I rarely update on here, and it's usually some vague rehash of what's been reported elsewhere or about some event that's widely publicized. So in the interest of letting those people that actually read this know what's going on in my life (which was the goal at my outset), a breakdown of things that were good and bad this weekend.

Things Which Ruled:

1) Having presented on my projects for my job last wednesday, it wasn't actually necessary to spend time in the lab until some ridiculous time on Friday. I got to go home early, and with my newfound freedom and recent paycheck, went out and bought Guitar Hero because I've given up on being a rock star, so may as well play one in a video game. Yes, I know Guitar Hero II is coming out... today. But as I never buy games or systems the day they come out (my Playstation 2 was purchased a mere five and a half years after its release) and figured I should warm up on the first game before I jump into the new. Also, I needed the controller anyway, and buying it with the first game is cheaper than buying it with the second. I'm quite happy with this purchase, and will most definitely be acquiring the second round of Guitar Heroing, solely on the strength of the first five songs on the setlist, mostly because you can't not like Danzig's "Mother" and "Tonight I'm Gonna Rock You" is more hilarious an inclusion than anything. If anyone has any tips on how the hell I'm going to beat "Institutionalized" by Suicidal Tendencies or "Misirlou", I'd be happy to hear them.

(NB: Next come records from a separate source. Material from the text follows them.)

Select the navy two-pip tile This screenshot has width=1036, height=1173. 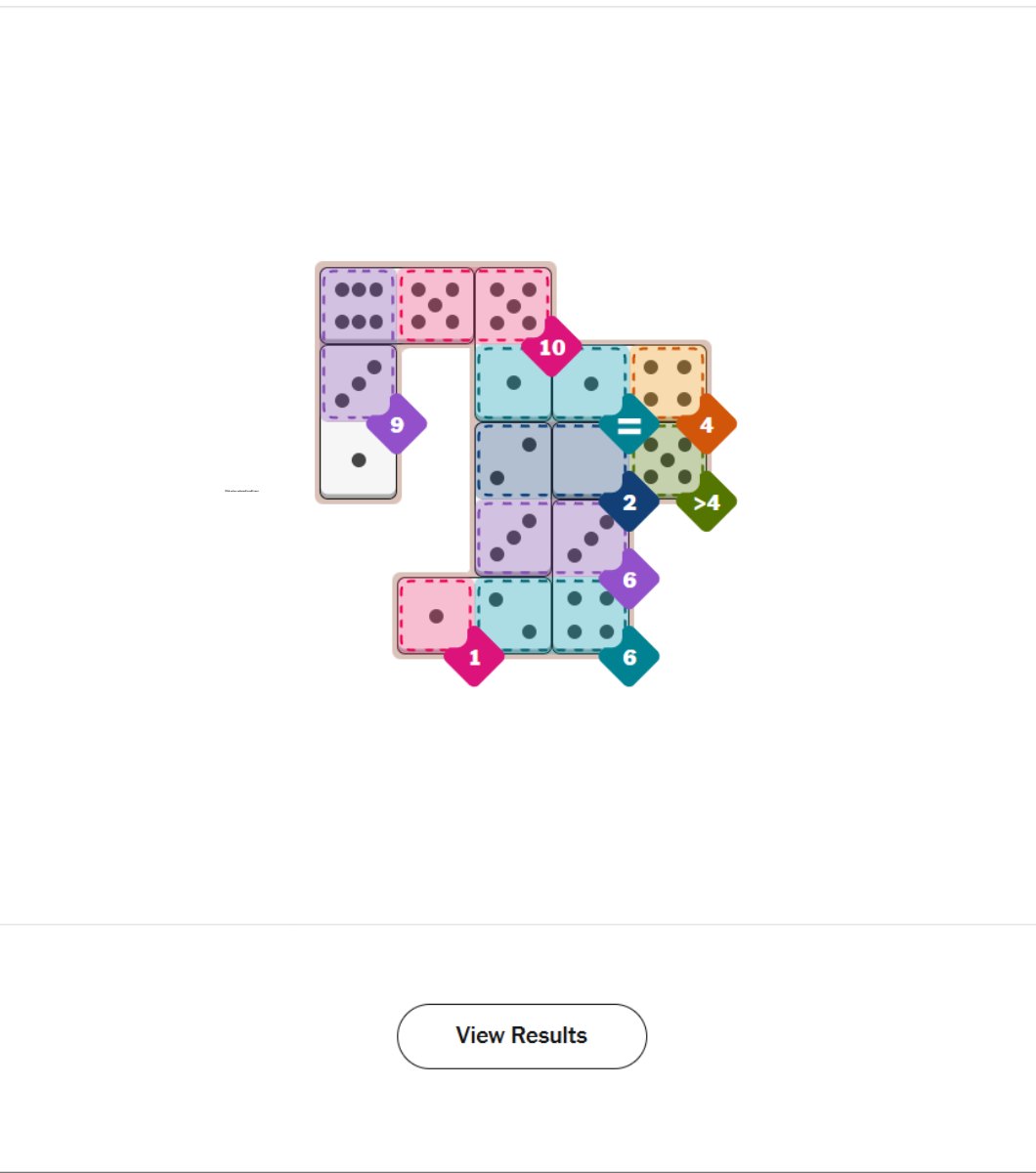(513, 459)
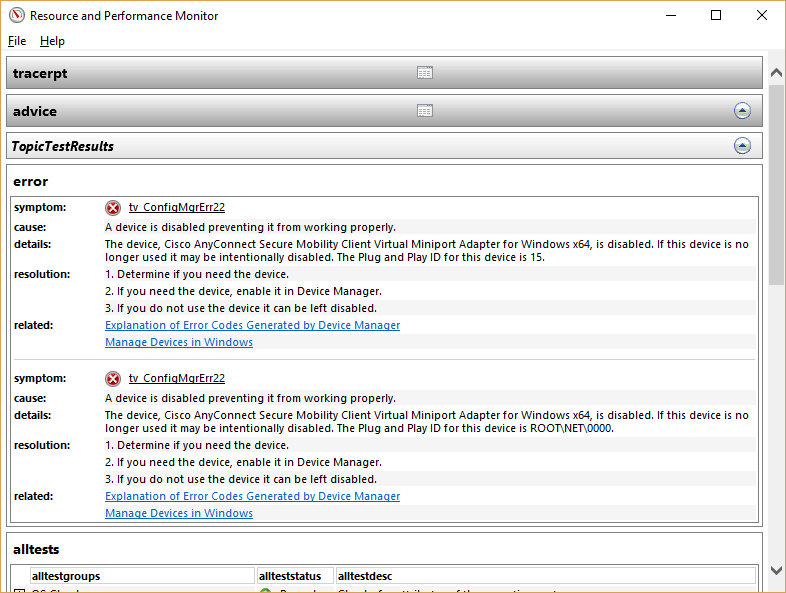Screen dimensions: 786x593
Task: Open second Explanation of Error Codes link
Action: 252,496
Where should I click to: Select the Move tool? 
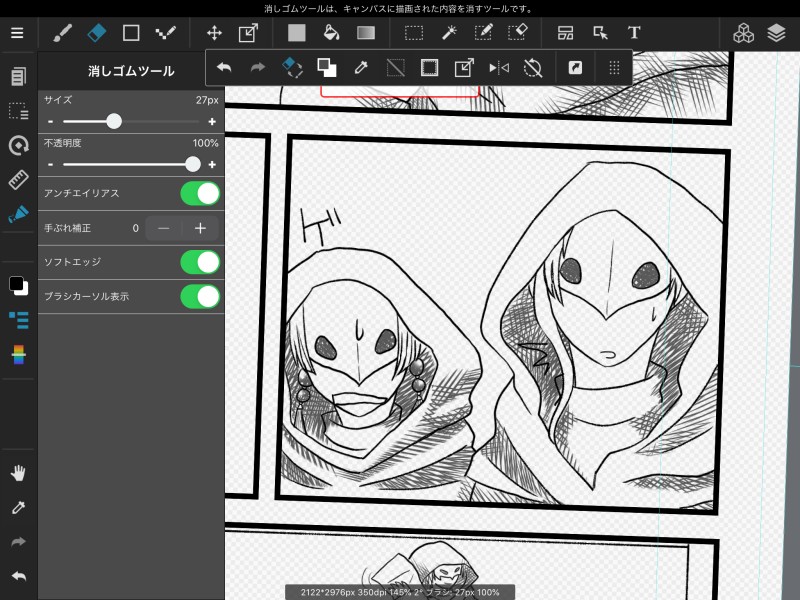[214, 33]
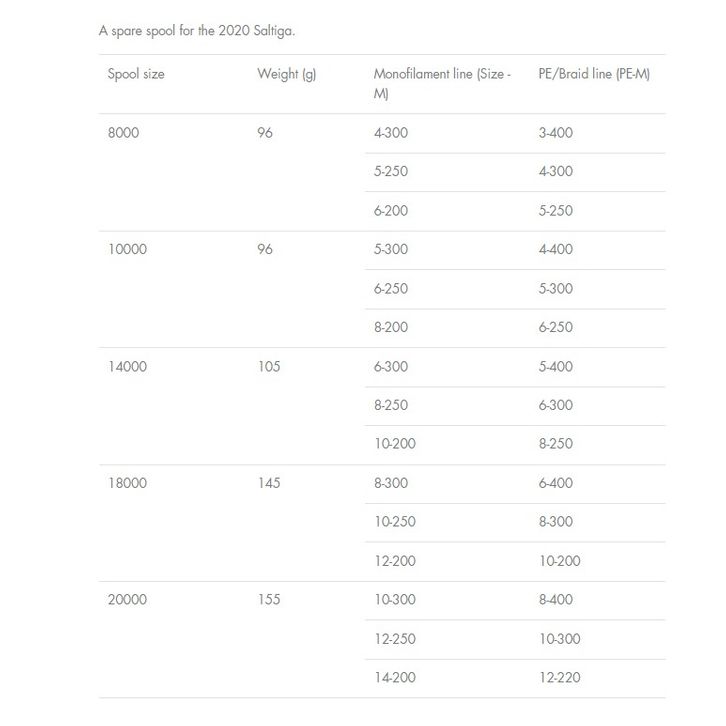The height and width of the screenshot is (726, 726).
Task: Select the 18000 spool size cell
Action: pyautogui.click(x=127, y=484)
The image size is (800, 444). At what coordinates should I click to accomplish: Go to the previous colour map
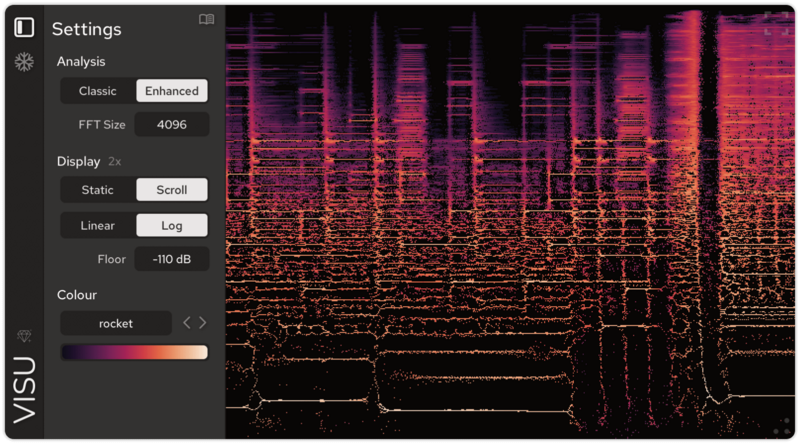186,323
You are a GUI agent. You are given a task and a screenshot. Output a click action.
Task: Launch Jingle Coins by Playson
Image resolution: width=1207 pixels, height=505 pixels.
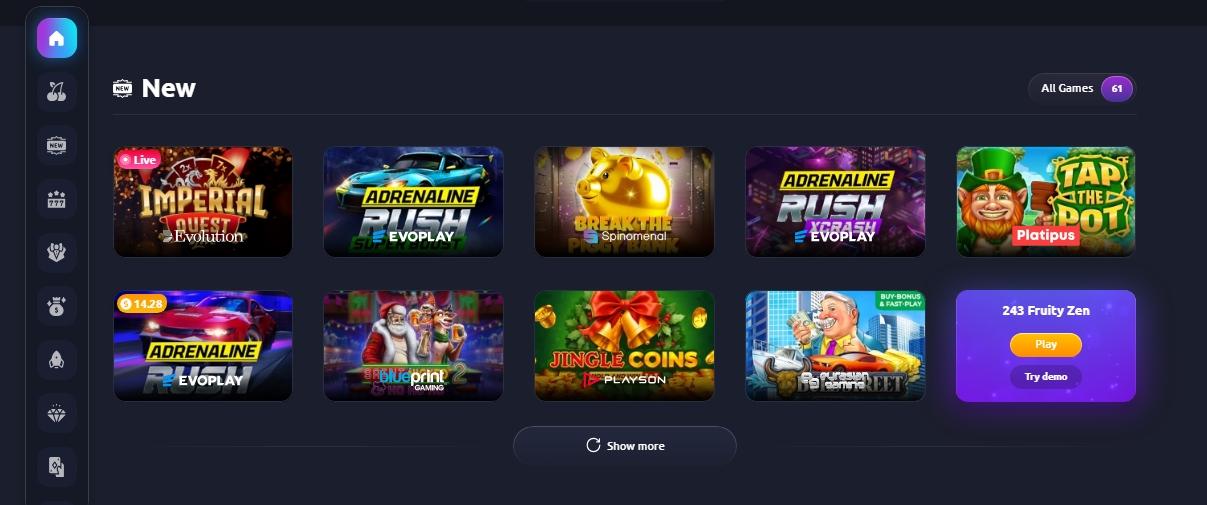click(x=624, y=346)
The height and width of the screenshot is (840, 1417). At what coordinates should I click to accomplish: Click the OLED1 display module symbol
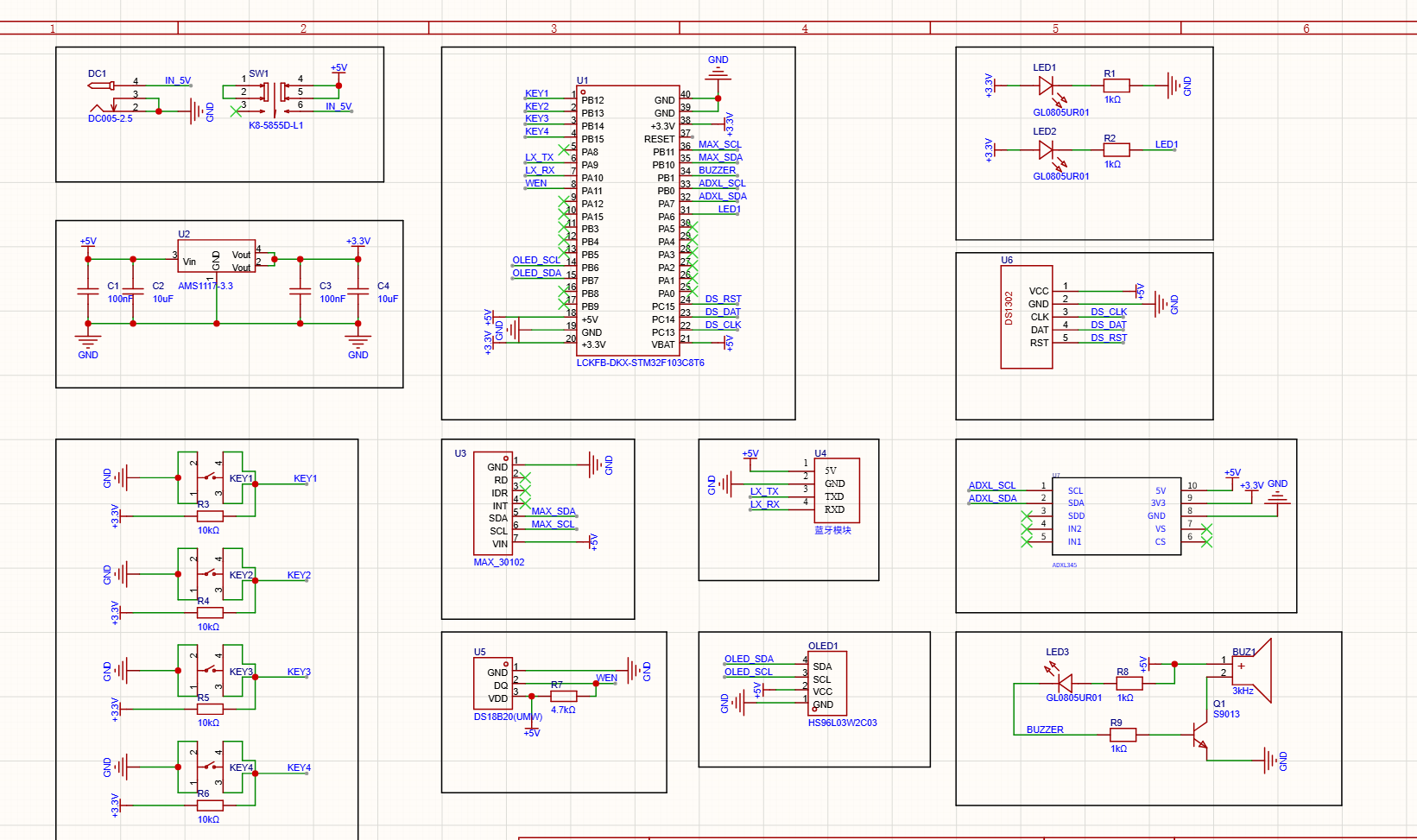point(828,683)
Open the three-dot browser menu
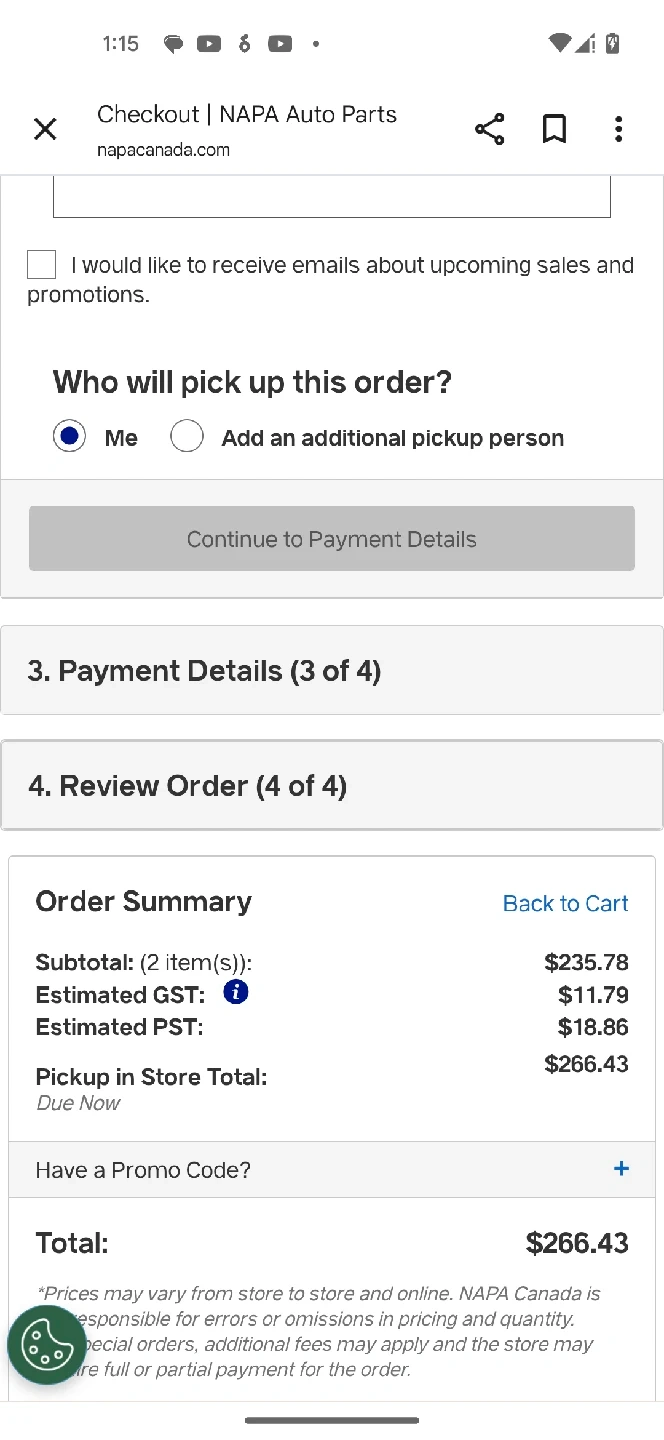Viewport: 664px width, 1440px height. (618, 129)
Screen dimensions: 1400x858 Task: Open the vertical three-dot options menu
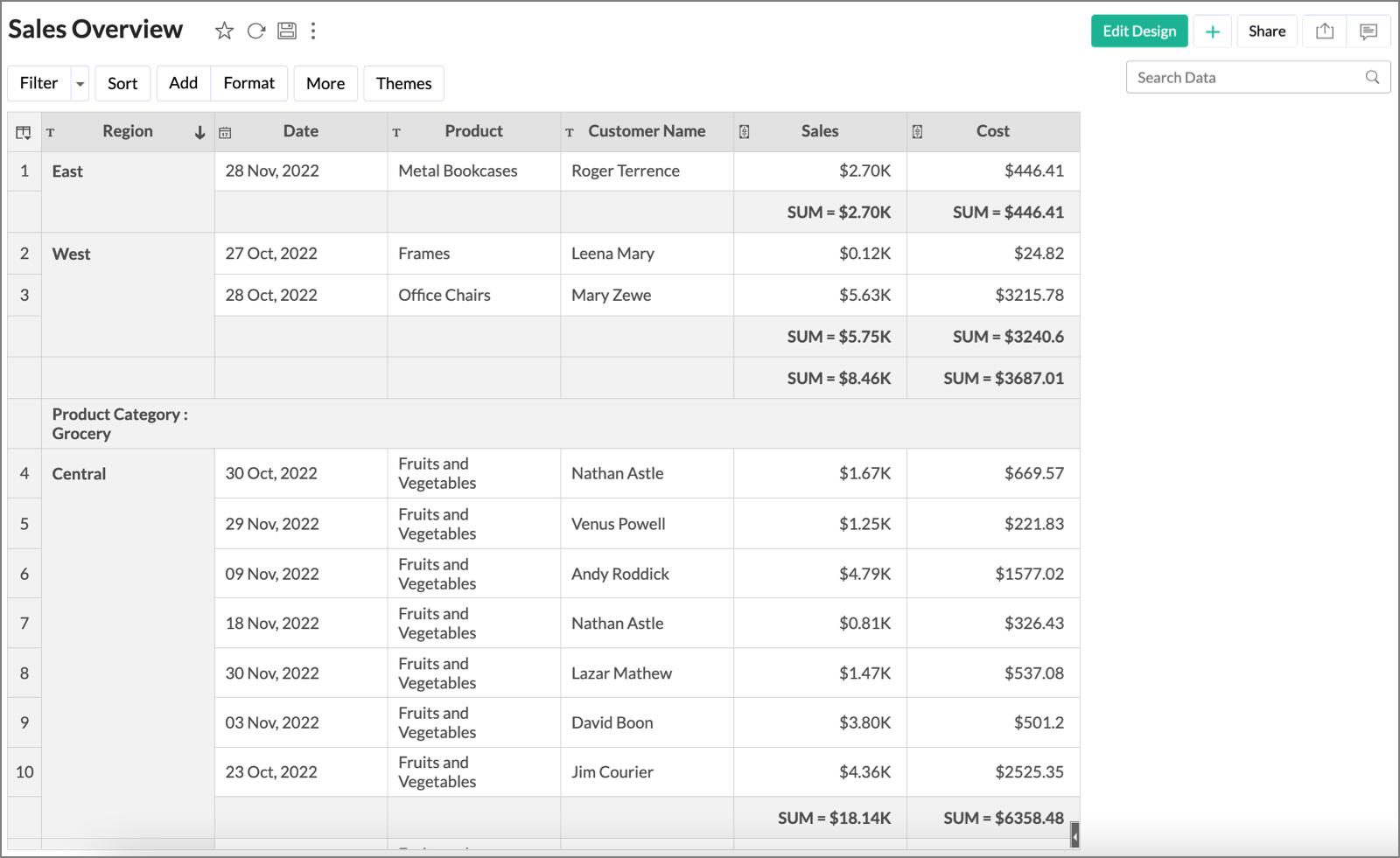[313, 31]
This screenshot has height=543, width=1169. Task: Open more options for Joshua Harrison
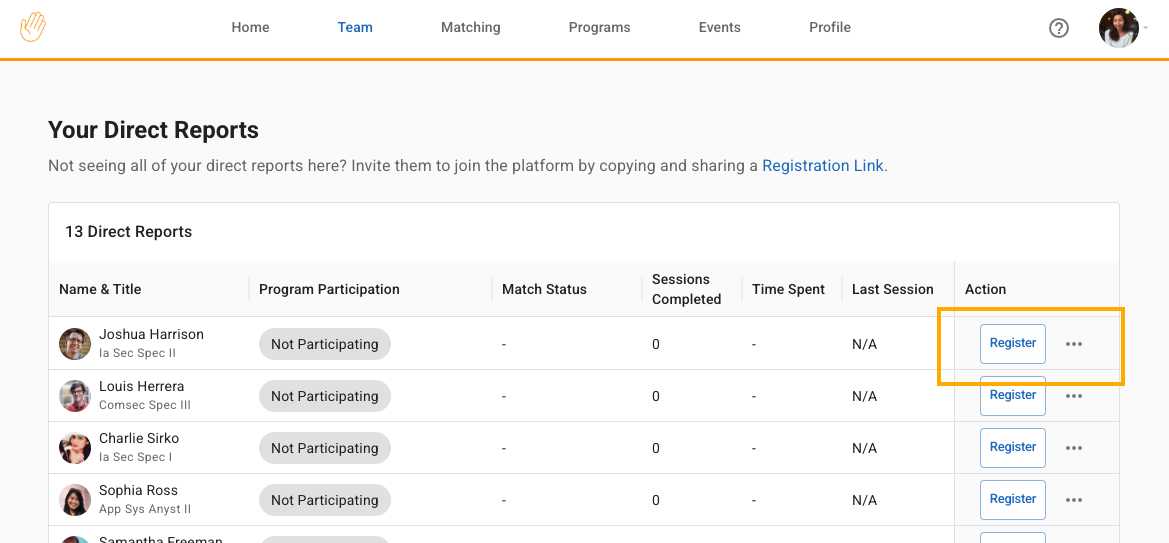(x=1074, y=344)
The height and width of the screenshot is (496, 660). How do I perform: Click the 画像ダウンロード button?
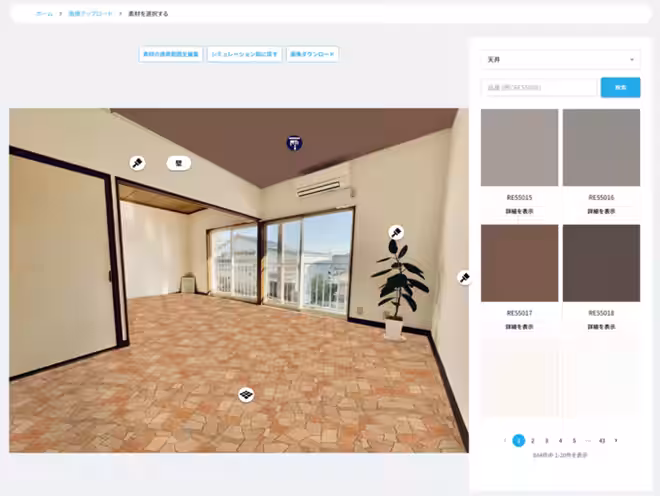coord(312,53)
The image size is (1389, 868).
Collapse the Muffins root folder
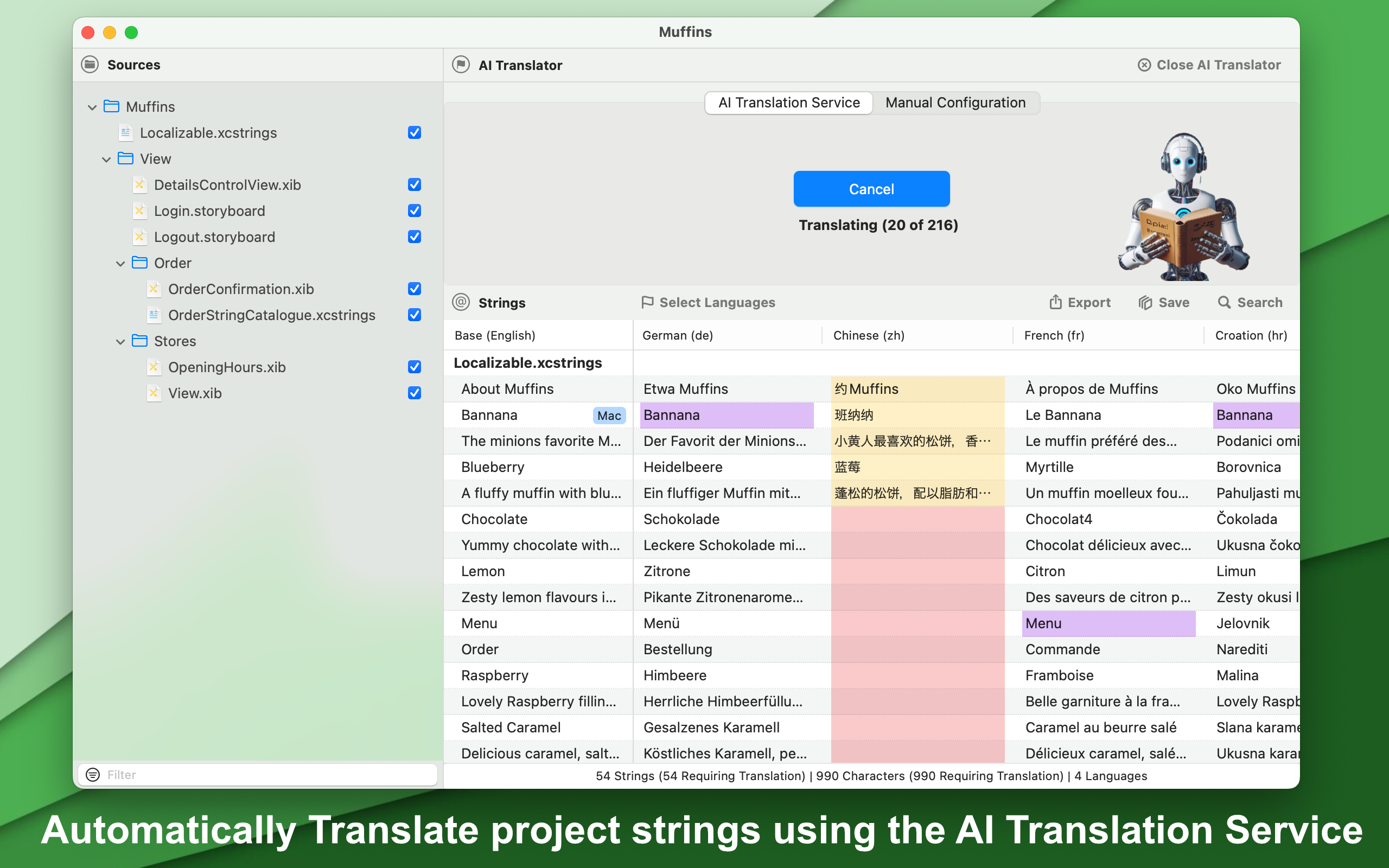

2) Good times spent at the Hopleaf Bar. I do not pretend to be a connoisseur of the impressive array of beers served at the Hopleaf, but have decided that I am a fan of Kwak, because it's tasty and hey, silly glasses are fun.

3) I've been watching "The Adventures of Brisco County Jr." courtesy Netflix. I don't really recall this show, but it's goofy, quirky, funny, and stars Bruce Campbell, whose book If Chins Could Kill: Confessions of a B-Movie Actor, I've been plodding through when I'm home. Hurrah for him.

4) Sunday night was the highlight with a Jurassic 5 show (with Clipse opening) at the Patten Gym at Northwestern. I was told that I bought the seven hundredth ticket, but it appeared that about three hundred of that number failed to show up. The show was incredibly good, and well worth more than the $10 the tickets cost. I'd seen them once before, on the 2000 Warped Tour, and was very happy they performed their older material. Clipse... I'm not a huge fan of, though I do have to admit that I hadn't heard of them before attending, and another lab member who is a fan of their music told me today that she was somewhat disappointed by their set. So maybe I just saw them on an off night.

Things which sucked:

1) Occasionally, when I close my eyes and am very tired, I can see the Guitar Hero fretboard coming toward me, haunting my dreams and mocking my inability to fake playing "Bark at the Moon" well enough to please a video game.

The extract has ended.